According to a report by Bloomberg, the Reserve Bank Governor Dr John Mangudya reiterated his belief that the Interbank market rate for the RTGS dollar versus the US dollar will converge with the parallel market rate. He spoke on the 7th of May to business leaders in Harare. This despite the rate for the rates currently standing at 3.29 on the interbank market and 4.80 -5.00 on the parallel market. Mangudya seems to be set on starting his second term as RBZ Governor the way he conducted his first term.


Mangudyas statement, however, lacks evidence on the ground or otherwise to back it up. The graph below shows clearly that there is a huge spread between the two market rates. The difference is currently 1.71. In fact, that spread between the two rates has grown from March 2019 levels of around 1.2. Business leaders and participants have also spoken about the inability of the interbank market to provide for the forex needs of industry. Companies like Olivine and Turnall have complained of lack of foreign currency in the system while Simbisa brands have managed to meet their foreign currency needs through US dollar pricing.

Mangudya reiterated that the reserve bank was not in control of the interbank market and the rate was being set by the market. It’s a little hard to believe that the bank that controls all banks does not have any influence in the market that is controlled by banks.

Why there is a difference

When the interbank market was launched there was optimism about the availability of foreign currency and the convergence of rates. The first move that showed this was unlikely came in the rules for the interbank market which we discussed at the time. A market that was created to freely buy but not freely sell was bound to be inefficient. This on top of the use it or lose it rule and the foreign currency surrender rules already in place for exporters meant the supply side (willing seller)  of the interbank market was being artificially created. The second move that led to the difference was when the banks decided to set an opening rate of 2.5, coming in at a rate that was at the time offering 1.5 less than the parallel market would never attract any money.

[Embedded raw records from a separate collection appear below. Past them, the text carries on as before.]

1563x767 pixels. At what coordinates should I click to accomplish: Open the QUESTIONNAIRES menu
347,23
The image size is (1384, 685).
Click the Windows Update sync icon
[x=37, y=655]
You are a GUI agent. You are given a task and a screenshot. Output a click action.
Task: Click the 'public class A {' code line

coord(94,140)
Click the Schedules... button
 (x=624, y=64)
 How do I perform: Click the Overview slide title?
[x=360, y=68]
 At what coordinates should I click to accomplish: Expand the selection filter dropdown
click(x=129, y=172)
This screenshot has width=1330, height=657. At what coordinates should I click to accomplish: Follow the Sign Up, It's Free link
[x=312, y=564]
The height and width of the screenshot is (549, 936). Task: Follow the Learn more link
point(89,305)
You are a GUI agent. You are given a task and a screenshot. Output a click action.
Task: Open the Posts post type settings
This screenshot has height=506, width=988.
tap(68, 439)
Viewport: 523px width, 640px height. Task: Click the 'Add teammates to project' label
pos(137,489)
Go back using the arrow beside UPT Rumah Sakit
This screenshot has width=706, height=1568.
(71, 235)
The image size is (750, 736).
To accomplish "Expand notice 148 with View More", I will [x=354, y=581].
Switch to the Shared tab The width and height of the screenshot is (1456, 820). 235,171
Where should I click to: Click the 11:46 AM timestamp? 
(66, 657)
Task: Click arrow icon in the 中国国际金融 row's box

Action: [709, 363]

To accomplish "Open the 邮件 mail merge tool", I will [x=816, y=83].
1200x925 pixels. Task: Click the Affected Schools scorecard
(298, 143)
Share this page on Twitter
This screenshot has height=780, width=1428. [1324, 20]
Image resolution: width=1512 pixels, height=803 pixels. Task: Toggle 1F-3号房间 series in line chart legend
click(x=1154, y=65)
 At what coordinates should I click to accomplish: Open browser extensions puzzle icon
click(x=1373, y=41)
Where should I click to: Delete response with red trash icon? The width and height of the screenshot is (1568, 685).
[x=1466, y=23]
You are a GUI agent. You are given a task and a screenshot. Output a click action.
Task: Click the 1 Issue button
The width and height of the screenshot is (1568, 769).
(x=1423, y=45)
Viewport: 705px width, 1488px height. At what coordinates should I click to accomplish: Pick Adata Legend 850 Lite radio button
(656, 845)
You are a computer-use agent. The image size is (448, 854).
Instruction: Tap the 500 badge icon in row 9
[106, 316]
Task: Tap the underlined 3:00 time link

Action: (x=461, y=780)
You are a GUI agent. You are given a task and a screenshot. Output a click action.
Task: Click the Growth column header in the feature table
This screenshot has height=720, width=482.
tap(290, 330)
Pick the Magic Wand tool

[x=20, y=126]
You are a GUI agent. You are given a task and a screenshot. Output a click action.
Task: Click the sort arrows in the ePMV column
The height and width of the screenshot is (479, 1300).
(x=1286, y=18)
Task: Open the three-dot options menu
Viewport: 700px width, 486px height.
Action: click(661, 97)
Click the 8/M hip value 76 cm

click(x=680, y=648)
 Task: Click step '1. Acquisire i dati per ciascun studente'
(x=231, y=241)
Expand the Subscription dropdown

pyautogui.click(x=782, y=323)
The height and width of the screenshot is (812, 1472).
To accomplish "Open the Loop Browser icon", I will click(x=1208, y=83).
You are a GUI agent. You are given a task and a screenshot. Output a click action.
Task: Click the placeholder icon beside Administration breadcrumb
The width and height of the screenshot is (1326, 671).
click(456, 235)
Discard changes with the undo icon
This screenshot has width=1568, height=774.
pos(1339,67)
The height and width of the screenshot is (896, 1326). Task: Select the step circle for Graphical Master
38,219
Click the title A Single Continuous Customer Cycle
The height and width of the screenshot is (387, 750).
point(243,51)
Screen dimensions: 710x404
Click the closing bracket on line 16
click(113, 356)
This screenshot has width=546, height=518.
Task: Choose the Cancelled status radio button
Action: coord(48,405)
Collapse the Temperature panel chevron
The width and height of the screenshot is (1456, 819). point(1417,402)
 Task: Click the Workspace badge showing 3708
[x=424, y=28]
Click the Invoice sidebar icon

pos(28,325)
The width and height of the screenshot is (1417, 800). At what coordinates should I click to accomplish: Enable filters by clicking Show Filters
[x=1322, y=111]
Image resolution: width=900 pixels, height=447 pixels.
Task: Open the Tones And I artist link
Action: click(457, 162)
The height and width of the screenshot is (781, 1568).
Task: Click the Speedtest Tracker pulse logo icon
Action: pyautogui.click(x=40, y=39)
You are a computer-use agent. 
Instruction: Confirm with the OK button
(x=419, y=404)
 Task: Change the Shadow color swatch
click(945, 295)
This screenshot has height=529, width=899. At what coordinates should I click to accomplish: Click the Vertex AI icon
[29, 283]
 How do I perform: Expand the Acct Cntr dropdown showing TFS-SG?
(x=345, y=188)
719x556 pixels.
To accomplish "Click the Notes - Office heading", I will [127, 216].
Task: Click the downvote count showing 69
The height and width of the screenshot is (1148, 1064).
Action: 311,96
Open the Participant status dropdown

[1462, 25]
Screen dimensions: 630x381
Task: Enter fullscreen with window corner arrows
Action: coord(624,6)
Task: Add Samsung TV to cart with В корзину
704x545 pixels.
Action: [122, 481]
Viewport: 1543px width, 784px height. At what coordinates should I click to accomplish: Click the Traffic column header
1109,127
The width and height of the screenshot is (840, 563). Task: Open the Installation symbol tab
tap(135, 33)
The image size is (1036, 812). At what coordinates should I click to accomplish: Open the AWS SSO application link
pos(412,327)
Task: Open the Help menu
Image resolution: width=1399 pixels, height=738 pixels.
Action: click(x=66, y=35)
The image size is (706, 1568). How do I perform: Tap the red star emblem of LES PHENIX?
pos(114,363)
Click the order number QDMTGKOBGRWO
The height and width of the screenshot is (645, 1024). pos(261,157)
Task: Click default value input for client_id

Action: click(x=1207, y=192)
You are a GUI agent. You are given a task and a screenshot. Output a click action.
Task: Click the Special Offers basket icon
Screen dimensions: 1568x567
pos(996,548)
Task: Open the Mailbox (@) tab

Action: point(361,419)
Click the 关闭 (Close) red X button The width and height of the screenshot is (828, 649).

In spite of assurances by Mthuli Ncube that RTGS dollar would strengthen against the US dollar because the money supply growth has been constrained the RTGS dollar has widely depreciated. Mangudya to his credit conceded early on that the RTGS dollar would depreciate in the market. At the onset, Mangudya had said he expected the rate for the US dollar to be between 3 and 4 (leading many to believe it would be 3.5) which was realistic given the parallel market was trading at 4. For a time, the parallel market did in fact ease to 3.5 as the interbank market opened but those days are long gone as the rate marches on.

The reserve bank Governor expects the two rates to converge by July. Mangudya also stated that they were making progress towards appointing a Monetary Policy Committee, the absence of which might explain the policy we received in February.